* [INSTRUCTION 1] Render the listing as a numbered list, covering the stretch from its first line through the line containing "市町村データ (430, 143)" and leaving out blank lines.

* [PROVIDED TEXT]
The Insolvency & Bankruptcy Code, 2016 (“the Code”) was introduced for reorganizing and restructuring entities on the verge of a collapse. While efforts are made to ensure the revival and continuation of a corporate entity through a resolution process, there are occasions when an entity could suffer corporate death by liquidation under Section 33 of the Code.
Upon commencement of liquidation, a liquidator is appointed who creates a liquidation estate held by him in a fiduciary capacity for the benefit of the stakeholders. This estate comprises of the following categories of assets:
- assets owned by the corporate debtor
- assets which may or may not be in the corporate debtor’s possession,
- tangible and intangible assets,
- assets where ownership is yet to be determined,
- assets underlying in avoidable transaction,
- asset relinquished by one or more secured creditor,
- proceeds of liquidation
Out of this pool of assets, some may be converted to cash quickly while for others realization may be a time taking process. Assets which are not easily convertible to cash and could take an indefinite waiting period for realisation are called ‘Not Readily Realisable Assets’ (“NRRA”). The explanation to Regulation 37A 1 of the Insolvency and Bankruptcy Board of India (Liquidation Process) Regulations, 2016 (“Liquidation Regulations”) defines NRRA as those assets in the liquidation estate which could not be sold through available options and includes contingent or disputed assets and assets underlying proceedings for preferential, undervalued, extortionate credit and fraudulent transactions.

Word and element location listing

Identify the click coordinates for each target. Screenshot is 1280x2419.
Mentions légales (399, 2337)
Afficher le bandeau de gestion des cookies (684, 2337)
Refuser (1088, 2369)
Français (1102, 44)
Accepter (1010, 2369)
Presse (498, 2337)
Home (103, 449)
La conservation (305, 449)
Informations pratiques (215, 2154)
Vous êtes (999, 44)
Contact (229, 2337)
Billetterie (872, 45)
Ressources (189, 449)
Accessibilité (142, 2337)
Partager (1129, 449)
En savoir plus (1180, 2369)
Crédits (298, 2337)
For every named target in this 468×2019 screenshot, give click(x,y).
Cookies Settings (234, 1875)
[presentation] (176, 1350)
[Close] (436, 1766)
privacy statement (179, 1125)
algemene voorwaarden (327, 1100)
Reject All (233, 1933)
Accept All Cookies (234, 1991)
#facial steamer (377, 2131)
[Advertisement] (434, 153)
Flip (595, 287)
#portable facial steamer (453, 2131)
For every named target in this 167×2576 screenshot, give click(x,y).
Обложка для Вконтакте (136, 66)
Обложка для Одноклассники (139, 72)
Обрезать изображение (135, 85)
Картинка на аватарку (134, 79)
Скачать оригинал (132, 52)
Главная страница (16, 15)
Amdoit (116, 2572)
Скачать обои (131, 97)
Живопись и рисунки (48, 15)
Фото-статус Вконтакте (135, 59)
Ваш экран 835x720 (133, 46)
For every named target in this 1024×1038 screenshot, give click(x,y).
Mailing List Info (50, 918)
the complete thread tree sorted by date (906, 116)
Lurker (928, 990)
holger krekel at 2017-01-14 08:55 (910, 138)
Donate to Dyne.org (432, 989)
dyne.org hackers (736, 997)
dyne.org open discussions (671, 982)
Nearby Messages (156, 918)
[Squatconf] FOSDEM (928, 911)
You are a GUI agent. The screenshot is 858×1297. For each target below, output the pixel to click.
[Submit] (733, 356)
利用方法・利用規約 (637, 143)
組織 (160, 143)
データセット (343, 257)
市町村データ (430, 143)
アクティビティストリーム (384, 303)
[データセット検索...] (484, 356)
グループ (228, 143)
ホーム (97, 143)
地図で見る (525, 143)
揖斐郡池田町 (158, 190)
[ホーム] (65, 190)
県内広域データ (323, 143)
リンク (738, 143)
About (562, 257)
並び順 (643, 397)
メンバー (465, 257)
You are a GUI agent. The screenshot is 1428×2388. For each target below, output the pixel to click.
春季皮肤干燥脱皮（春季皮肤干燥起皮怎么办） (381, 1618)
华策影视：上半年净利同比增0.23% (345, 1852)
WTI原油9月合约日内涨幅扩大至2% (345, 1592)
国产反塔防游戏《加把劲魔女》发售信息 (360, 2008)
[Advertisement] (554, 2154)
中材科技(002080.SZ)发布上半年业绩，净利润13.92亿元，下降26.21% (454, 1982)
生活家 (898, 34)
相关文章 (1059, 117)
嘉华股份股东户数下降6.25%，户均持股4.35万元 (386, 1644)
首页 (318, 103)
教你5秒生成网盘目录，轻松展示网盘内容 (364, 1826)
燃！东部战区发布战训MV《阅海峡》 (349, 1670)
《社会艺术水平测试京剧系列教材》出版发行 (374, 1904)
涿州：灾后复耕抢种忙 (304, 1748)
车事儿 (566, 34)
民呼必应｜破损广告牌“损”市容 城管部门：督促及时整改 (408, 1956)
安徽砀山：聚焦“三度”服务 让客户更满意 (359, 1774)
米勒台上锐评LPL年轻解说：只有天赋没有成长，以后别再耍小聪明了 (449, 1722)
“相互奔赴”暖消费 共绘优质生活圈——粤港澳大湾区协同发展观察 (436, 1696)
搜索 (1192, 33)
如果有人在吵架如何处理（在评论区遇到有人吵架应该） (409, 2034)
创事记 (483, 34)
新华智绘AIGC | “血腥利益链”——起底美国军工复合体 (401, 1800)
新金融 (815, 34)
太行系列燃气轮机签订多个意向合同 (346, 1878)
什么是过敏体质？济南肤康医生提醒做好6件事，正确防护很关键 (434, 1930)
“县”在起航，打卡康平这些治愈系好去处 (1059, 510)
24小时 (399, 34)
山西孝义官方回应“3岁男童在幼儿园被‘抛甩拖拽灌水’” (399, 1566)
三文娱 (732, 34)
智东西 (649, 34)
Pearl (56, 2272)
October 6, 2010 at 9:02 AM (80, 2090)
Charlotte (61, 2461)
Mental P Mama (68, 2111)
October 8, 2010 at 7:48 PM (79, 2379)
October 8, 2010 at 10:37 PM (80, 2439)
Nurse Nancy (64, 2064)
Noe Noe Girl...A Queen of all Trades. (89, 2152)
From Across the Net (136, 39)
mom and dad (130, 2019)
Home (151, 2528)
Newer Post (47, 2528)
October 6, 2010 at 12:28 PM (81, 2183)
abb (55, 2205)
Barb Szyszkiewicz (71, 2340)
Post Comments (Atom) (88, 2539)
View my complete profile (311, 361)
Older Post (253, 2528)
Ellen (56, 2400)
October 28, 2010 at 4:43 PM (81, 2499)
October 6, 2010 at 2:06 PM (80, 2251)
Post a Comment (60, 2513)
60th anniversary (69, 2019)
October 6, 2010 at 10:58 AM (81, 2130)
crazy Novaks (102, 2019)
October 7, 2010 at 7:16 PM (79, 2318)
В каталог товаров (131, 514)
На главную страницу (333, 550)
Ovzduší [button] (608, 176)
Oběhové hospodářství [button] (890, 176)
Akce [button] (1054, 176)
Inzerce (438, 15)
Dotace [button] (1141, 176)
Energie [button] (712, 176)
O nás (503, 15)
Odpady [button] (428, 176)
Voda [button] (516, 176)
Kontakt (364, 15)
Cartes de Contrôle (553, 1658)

* [INSTRUCTION 2] Extract the passage on liquidation under the Insolvency and Bankruptcy Code above in full, word for word.

* [WRITTEN RESPONSE 1]
1. Identify the click coordinates for each target. Screenshot is 1280x2419.
2. Mentions légales (399, 2337)
3. Afficher le bandeau de gestion des cookies (684, 2337)
4. Refuser (1088, 2369)
5. Français (1102, 44)
6. Accepter (1010, 2369)
7. Presse (498, 2337)
8. Home (103, 449)
9. La conservation (305, 449)
10. Informations pratiques (215, 2154)
11. Vous êtes (999, 44)
12. Contact (229, 2337)
13. Billetterie (872, 45)
14. Ressources (189, 449)
15. Accessibilité (142, 2337)
16. Partager (1129, 449)
17. En savoir plus (1180, 2369)
18. Crédits (298, 2337)
19. For every named target in this 468×2019 screenshot, give click(x,y).
20. Cookies Settings (234, 1875)
21. [presentation] (176, 1350)
22. [Close] (436, 1766)
23. privacy statement (179, 1125)
24. algemene voorwaarden (327, 1100)
25. Reject All (233, 1933)
26. Accept All Cookies (234, 1991)
27. #facial steamer (377, 2131)
28. [Advertisement] (434, 153)
29. Flip (595, 287)
30. #portable facial steamer (453, 2131)
31. For every named target in this 167×2576 screenshot, give click(x,y).
32. Обложка для Вконтакте (136, 66)
33. Обложка для Одноклассники (139, 72)
34. Обрезать изображение (135, 85)
35. Картинка на аватарку (134, 79)
36. Скачать оригинал (132, 52)
37. Главная страница (16, 15)
38. Amdoit (116, 2572)
39. Скачать обои (131, 97)
40. Живопись и рисунки (48, 15)
41. Фото-статус Вконтакте (135, 59)
42. Ваш экран 835x720 (133, 46)
43. For every named target in this 1024×1038 screenshot, give click(x,y).
44. Mailing List Info (50, 918)
45. the complete thread tree sorted by date (906, 116)
46. Lurker (928, 990)
47. holger krekel at 2017-01-14 08:55 (910, 138)
48. Donate to Dyne.org (432, 989)
49. dyne.org hackers (736, 997)
50. dyne.org open discussions (671, 982)
51. Nearby Messages (156, 918)
52. [Squatconf] FOSDEM (928, 911)
53. You are a GUI agent. The screenshot is 858×1297. For each target below, output the pixel to click.
54. [Submit] (733, 356)
55. 利用方法・利用規約 (637, 143)
56. 組織 (160, 143)
57. データセット (343, 257)
58. 市町村データ (430, 143)

* [WRITTEN RESPONSE 2]
The Insolvency & Bankruptcy Code, 2016 (“the Code”) was introduced for reorganizing and restructuring entities on the verge of a collapse. While efforts are made to ensure the revival and continuation of a corporate entity through a resolution process, there are occasions when an entity could suffer corporate death by liquidation under Section 33 of the Code.
Upon commencement of liquidation, a liquidator is appointed who creates a liquidation estate held by him in a fiduciary capacity for the benefit of the stakeholders. This estate comprises of the following categories of assets:
- assets owned by the corporate debtor
- assets which may or may not be in the corporate debtor’s possession,
- tangible and intangible assets,
- assets where ownership is yet to be determined,
- assets underlying in avoidable transaction,
- asset relinquished by one or more secured creditor,
- proceeds of liquidation
Out of this pool of assets, some may be converted to cash quickly while for others realization may be a time taking process. Assets which are not easily convertible to cash and could take an indefinite waiting period for realisation are called ‘Not Readily Realisable Assets’ (“NRRA”). The explanation to Regulation 37A 1 of the Insolvency and Bankruptcy Board of India (Liquidation Process) Regulations, 2016 (“Liquidation Regulations”) defines NRRA as those assets in the liquidation estate which could not be sold through available options and includes contingent or disputed assets and assets underlying proceedings for preferential, undervalued, extortionate credit and fraudulent transactions.